Zellweger plays a corporate executive shipped off to snowiest Minnesota to streamline a food factory and lay off half the workforce. She, of course, is a Miami-based clothes horse of the highest order who finds herself in a winter environment where long flannel underwear would likely be considered skimpy if it wasn't quilted. It's a fish-out-of-water story with a touch of "Wow, these people are the salt of the earth" sentiment, rolled into the romantic comedy genre.

But the two movies are different in other ways. "Last Chance Harvey" takes place over a couple of days and, despite being able to watch the screenwriter's gears turning (especially as you shift from act two to act three: "They've fallen for each other so now something unfortunate has to force them apart again"), the pacing is always clear and appealing. By comparison, the pacing of "New In Town" is a mess: She's sent to town to take care of things, supposedly in a hurry, but then the passage of time is measured by the passing of major holidays – Thanksgiving, Christmas, New Year's, and Valentine's Day all pass by. Very little happens and we're told that months have gone by , with at least a couple of months at the factory during which this accelerated downsizing seems to have been limited to a meeting and a couple of phone calls. The pacing of the onscreen movie itself, and the pacing of the story that it is attempting to tell seem strangely out of phase, as though heavy editing has occurred. One of the outcomes is that nothing seems especially natural as it unfolds – we assume the leads like each other because they are kissing, rather than expecting them to kiss because they apparently like each other.

On balance, fans of romantic comedies will probably enjoy both of these movies, but perhaps for different reasons. During "Last Chance Harvey," I wanted to see more of Hoffman and Thompson, to the point of mild annoyance when they weren't on screen. During "New In Town," I wanted to see more of the supporting characters-Zellweger and Connick seemed almost like a distraction from the more appealing things going on in the background. If only Hoffman and Thompson had met in Minnesota!

Outlander
Directed by Howard McCain

I described "Outlander" to somebody as "Alien meets Beowulf" and was immediately asked whether that was a good thing or a bad thing. I responded that it didn't matter if my overall reaction was good or bad if the description itself is reasonably accurate. If you love both "Alien" and "Beowulf," you'll probably dig "Outlander" too. If you don't like either, then you don't have much of a chance of liking this one. And if you have mixed feelings about the two earlier movies, you'll probably have more mixed feelings now.
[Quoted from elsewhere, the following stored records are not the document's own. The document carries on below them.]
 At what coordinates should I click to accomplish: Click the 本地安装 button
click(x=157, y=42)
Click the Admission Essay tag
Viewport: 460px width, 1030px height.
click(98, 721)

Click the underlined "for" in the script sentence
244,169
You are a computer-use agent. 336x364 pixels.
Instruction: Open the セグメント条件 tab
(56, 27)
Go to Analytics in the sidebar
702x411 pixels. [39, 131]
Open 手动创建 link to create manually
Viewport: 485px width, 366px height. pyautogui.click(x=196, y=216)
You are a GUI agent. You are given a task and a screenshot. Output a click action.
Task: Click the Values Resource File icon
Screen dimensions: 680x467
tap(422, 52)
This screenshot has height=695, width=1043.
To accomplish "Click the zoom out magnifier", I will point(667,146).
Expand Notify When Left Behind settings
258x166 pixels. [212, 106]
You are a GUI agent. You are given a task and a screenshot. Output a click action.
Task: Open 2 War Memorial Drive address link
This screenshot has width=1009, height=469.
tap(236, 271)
James Caviezel (perhaps best remembered as Jesus in "The Passion Of the Christ" – and don't get me started on that movie…) plays Kainan, a humanoid alien who crashes on Earth in the geographical and chronological middle of Viking civilization. The problem is that he can't just wait for the interstellar tow-ship as he's also lost his cargo, a glow-in-the-dark, distinctly less humanoid alien straight out of the worst childhood nightmares. And this "Moorwen" has a grudge against people, given a prior slaughter performed by Kainan's people while colonizing the Moorwen's homeworld.
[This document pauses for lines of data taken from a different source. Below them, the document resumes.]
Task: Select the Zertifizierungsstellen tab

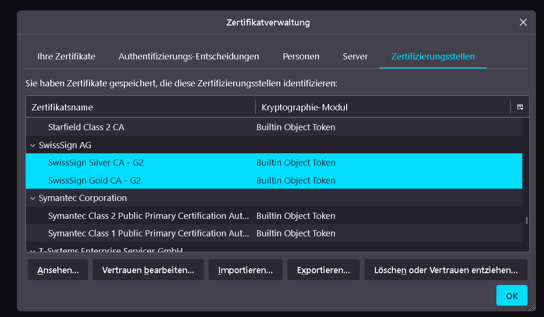Action: click(x=433, y=57)
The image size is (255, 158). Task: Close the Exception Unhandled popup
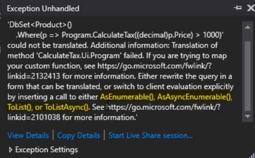point(251,8)

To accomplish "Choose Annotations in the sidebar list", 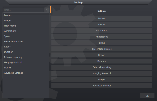I will coord(10,31).

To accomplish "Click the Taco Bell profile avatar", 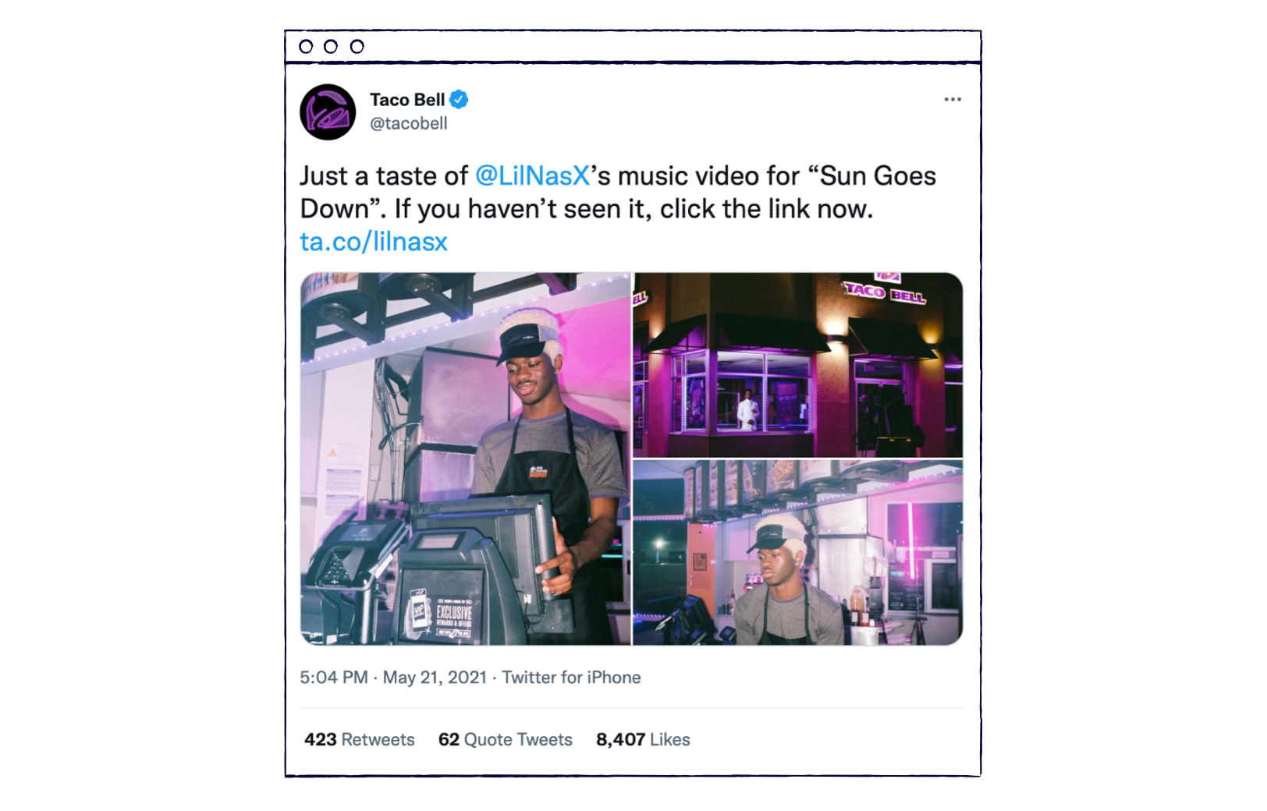I will pyautogui.click(x=328, y=112).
I was expecting a lot of adaptation of futuristic technology to the Viking circumstances, but it's mostly just a protracted series of fight sequences between hairy guys and the Moorwen's computer-based animator. Most of this concept was done better ten years ago in "The Thirteenth Warrior," back when Antonio Banderas was still a star. And, for the record, I loved "Alien" and hated "Beowulf."